**Les tâches**.
**a)** Indiquez si chacune des affirmations suivantes concorde avec l'extrait fourni, en répondant par oui ou par non et en citant les mots décisifs du texte : (i) l'approche « user experience design » s'est développée dans le domaine sportif ; (ii) l'approche « user experience design » est une évolution de l'approche « user centered design » ; (iii) les études conduites dans le PRCA se sont centrées sur des nageurs de haut niveau.
**b)** D'après l'extrait fourni, quel critère les études conduites dans le PRCA avaient-elles pour but de discuter ?

___ Extrait fourni

5La prise en compte en ergonomie de la dimension expérientielle s’est développée en dehors du domaine sportif à travers l’approche “user experience design” (e.g., Garrett, 2010 ; Hassenzahl, Law, & Hvannberg, 2006). Cette approche a contribué entre autres à (1) questionner les méthodes basées sur des critères pré-définis par le concepteur, (2) pointer l’intérêt de prendre en compte la situation réelle comme objet d’analyse, et (3) dévoiler l’existence de situations paradoxales où certains critères de performance étaient satisfaits alors que le dispositif était vécu comme peu satisfaisant voir déplaisant par les utilisateurs. L’approche “user experience design” est donc une évolution de l’approche “user centered design” et c’est dans cette veine que des études conduites dans le PRCA ont commencé à s’intéresser à l’activité sportive instrumentée experte en se centrant exclusivement sur l’expérience en situation réelle de nageurs de haut niveau, dans le but de discuter le critère d’utilisabilité (Poizat, Adé, Seifert, Toussaint, & Gal-Petitfaux, 2010).

______
___ Données fournies

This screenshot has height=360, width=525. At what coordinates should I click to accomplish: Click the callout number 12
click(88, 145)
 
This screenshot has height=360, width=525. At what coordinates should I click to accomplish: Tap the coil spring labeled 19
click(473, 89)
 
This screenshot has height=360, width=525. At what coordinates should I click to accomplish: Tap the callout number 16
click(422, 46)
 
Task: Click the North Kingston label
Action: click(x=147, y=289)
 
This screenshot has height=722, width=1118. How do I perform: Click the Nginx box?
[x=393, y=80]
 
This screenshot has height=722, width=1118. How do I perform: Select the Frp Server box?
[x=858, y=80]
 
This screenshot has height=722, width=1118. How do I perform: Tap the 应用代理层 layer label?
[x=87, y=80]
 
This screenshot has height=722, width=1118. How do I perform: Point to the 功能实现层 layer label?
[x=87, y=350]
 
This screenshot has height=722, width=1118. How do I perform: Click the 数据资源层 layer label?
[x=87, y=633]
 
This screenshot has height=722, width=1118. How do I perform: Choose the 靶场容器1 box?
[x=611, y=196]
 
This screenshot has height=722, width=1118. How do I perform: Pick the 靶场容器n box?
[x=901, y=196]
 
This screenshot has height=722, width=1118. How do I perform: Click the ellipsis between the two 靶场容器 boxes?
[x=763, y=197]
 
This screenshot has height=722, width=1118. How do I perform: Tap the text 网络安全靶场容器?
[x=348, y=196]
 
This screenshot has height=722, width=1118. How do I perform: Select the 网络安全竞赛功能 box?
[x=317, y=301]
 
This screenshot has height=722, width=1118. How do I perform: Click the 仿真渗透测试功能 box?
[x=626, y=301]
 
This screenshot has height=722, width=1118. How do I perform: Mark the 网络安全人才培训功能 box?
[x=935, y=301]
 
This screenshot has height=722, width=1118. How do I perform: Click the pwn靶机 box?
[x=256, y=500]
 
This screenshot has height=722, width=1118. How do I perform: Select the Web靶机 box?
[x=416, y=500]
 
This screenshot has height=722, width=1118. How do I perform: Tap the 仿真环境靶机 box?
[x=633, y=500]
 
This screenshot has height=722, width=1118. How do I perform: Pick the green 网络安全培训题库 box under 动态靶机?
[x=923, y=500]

______

**Réponses dans l'ordre**.
**a)**
(i) Non : « s’est développée en dehors du domaine sportif ».
(ii) Oui : « L’approche “user experience design” est donc une évolution de l’approche “user centered design” ».
(iii) Oui : « en se centrant exclusivement sur l’expérience en situation réelle de nageurs de haut niveau ».

**b)** Le critère d'utilisabilité.